What you have to do =>
Present each line of the listing below as a numbered list, omitting any blank lines and leaving out the pictures.

Data in this exercise =>
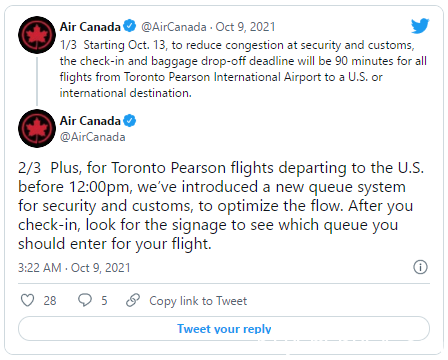This screenshot has height=360, width=448.
Task: Click Tweet your reply button
Action: click(224, 329)
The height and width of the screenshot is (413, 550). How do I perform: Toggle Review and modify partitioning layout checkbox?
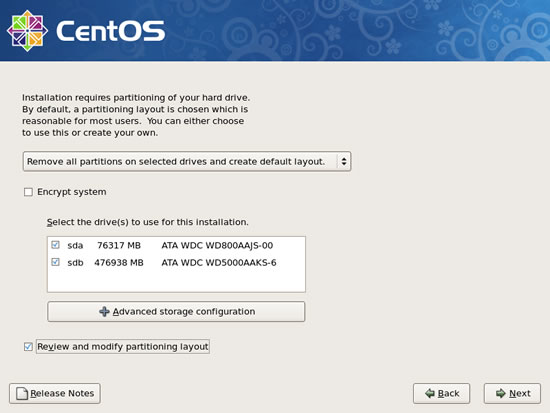coord(28,347)
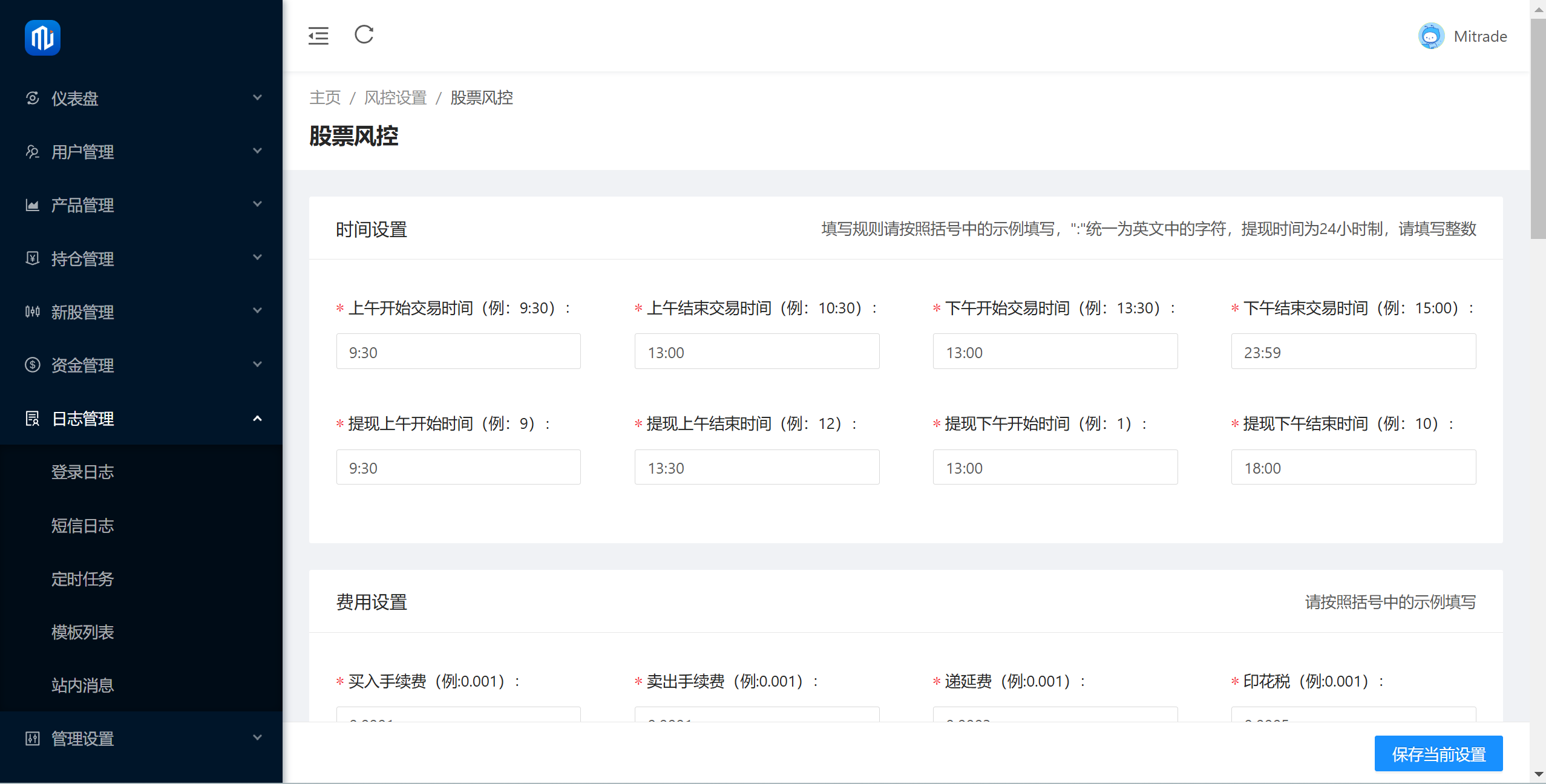Click the 产品管理 chart icon
This screenshot has height=784, width=1546.
pyautogui.click(x=33, y=205)
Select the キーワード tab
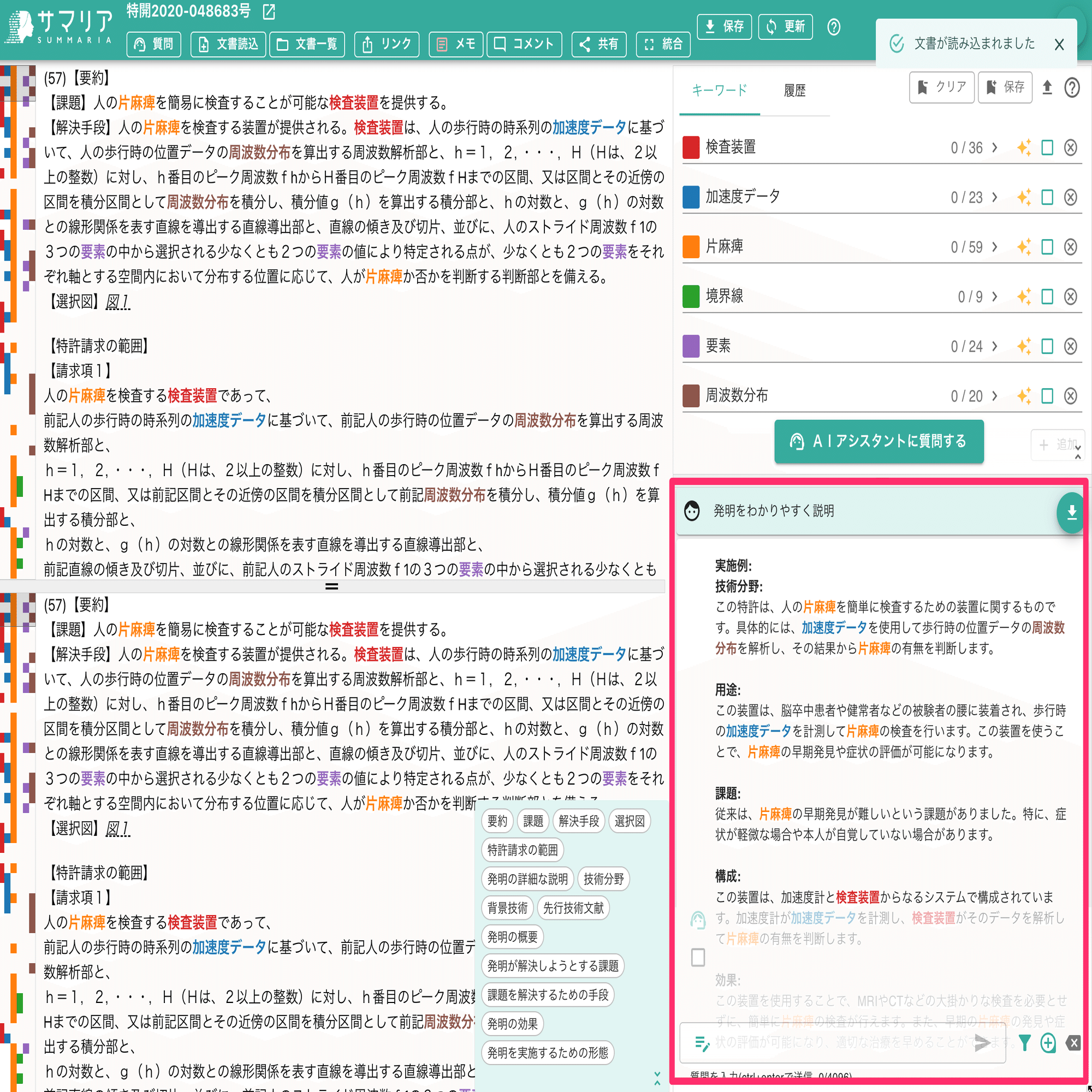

The completed task =>
1. This screenshot has height=360, width=448.
2. Task: Click Tweet your reply button
3. Action: click(224, 329)
4. The height and width of the screenshot is (413, 550). How do I perform: Toggle Review and modify partitioning layout checkbox?
5. coord(28,347)
6. Click the 产品管理 chart icon
7. This screenshot has height=784, width=1546.
8. pyautogui.click(x=33, y=205)
9. Select the キーワード tab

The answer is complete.